=== Supplied records ===

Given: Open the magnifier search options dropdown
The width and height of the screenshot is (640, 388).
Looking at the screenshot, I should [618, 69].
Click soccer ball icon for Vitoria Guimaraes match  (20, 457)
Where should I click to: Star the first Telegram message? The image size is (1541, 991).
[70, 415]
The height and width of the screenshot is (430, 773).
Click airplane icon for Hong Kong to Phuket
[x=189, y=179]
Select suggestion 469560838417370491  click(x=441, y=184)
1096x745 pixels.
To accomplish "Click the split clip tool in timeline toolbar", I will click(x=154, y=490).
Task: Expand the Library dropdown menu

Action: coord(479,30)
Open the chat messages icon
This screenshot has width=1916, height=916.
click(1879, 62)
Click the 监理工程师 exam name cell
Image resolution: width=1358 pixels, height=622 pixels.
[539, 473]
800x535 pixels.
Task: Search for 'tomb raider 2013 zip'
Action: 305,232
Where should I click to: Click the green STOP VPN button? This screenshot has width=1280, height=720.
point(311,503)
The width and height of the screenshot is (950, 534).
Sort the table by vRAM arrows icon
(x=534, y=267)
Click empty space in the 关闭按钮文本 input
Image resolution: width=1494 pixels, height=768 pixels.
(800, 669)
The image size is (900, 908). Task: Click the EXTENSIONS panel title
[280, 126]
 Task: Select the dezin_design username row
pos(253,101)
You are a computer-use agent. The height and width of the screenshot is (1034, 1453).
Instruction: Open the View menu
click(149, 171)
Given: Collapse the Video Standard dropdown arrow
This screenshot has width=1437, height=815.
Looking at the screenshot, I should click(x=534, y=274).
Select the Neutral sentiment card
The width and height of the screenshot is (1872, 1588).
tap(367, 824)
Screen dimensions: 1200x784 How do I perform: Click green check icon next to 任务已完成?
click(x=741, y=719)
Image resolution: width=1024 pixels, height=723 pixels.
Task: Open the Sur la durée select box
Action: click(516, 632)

===

**Work order**.
Gather all lines from the records above in which "Given" appears.

**Exercise output**.
Given: Open the magnifier search options dropdown
Given: Collapse the Video Standard dropdown arrow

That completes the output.